Putting all this together shows us that there is a complicated interplay between light, sleep and the secretion of hormones that affect our appetite, even to the point of causing a desire for certain foods.

But there are even more things that we have very little awareness of, yet can have far-reaching effect on how we gain, lose and carry our weight.

Natterson-Horowitz spends quite a bit of time telling us about our intestines and what scientists are finding in them.

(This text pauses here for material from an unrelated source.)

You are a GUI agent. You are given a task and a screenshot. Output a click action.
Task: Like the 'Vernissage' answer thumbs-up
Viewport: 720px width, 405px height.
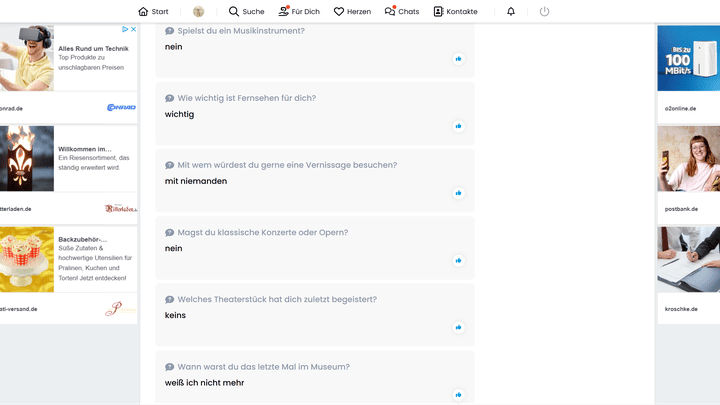click(x=459, y=193)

The intestines of many animals can contract or expand. The remarkable ability to change the length of intestines is common among animals that migrate and hibernate. Fish, frogs, snakes squirrels voles and mice all have this ability. The exact mechanism is unknown, but it probably related to circadian rhythms. When stretched out intestines can absorb more nutrients from food passing though. They become more efficient.

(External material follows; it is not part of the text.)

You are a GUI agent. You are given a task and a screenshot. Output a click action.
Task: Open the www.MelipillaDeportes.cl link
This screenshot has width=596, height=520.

It is unsettling to think that is one more thing we can’t control that affects our weight.

However, we are learning far more about our biome — the collection of microbes who call our intestines home. At birth, we have no intestinal microbes — our innards are sterile. This changes as we are exposed to microbes in our environment.

Parents can tell when their babies develop gut microbes — diaper changing suddenly becomes a very smelly affair. By the time we are only a few months old trillions of microbes reside in our mouths, skin, teeth, even our lungs. It is thought that only about ten percent of the cells in our body are human. The rest are little friends we pick up from the environment.

There are two dominant types of bacteria in our biome, firmicutes and bacteroidetes. Firmicutes are associated with obesity and bacteroidetes with leanness. Obese individuals tend to have more firmicutes bacteria in their gut biome than people with a normal weight do.

Each of us has a unique blend of these microbes, which accounts for the differences in how what we eat affects our weight. Some people can eat pasta and wine without giving their weight a thought, while others have to be careful about eating an apple or avocado.

It turns out that bacteroidetes are far more efficient at extracting calories from food than firmicutes are. When obese people lose weight, the ratio of firmicutes to bacteroidetes changes, and bacteroidetes eventually out number firmicutes.

Whether or not we can change the ratio of firmicutes and bacteroidetes and lose weight by taking probiotics is an open question. But not for the weight loss industry. They are taking advantage of the discovery and offer us a range of products designed to increase gut bacteroidetes. How much of an effect these products have on weight is hard to determine.

At this point, you might be wondering whether the controversial practice of giving farm animals high doses of antibiotics has an effect on the humans who eat them. Agribusiness is no longer allowed to administer massive doses of antibiotics for purely preventive measures.

However, the rules are very liberal, and routine use of antibiotics allows animals to get fatter on less food. Exactly why this happens is unknown, but it is possible that some gut microbes like firmicutes are more resistant to antibiotics than others are. The effect that antibiotics administered to farm animals has on the humans who eat them is unknown.

Scientists are making discoveries almost daily showing how intimately interconnected we are with our environment. The more we learn, the better we can make decisions pointing us to a long and healthy life.

Books mentioned in this article:

Buss, D. M. (2003). The evolution of desire: Strategies of human mating (Revised ed.). New York: Basic Books.

Lustig, R. H. (2012). Fat chance: Beating the odds against sugar, processed food, obesity, and disease. New York, New York: Hudson Street Press.

Natterson-Horowitz, B., & Bowers, K. Zoobiquity: What animals can teach us about health and the science of healing (1st ed.). New York: Alfred A. Knopf.

Ratey, J. J., Manning, R., & Perlmutter, D. (2014). Go wild: Free your body and mind from the afflictions of civilization (First edition. ed.). New York, NY: Little, Brown and Company.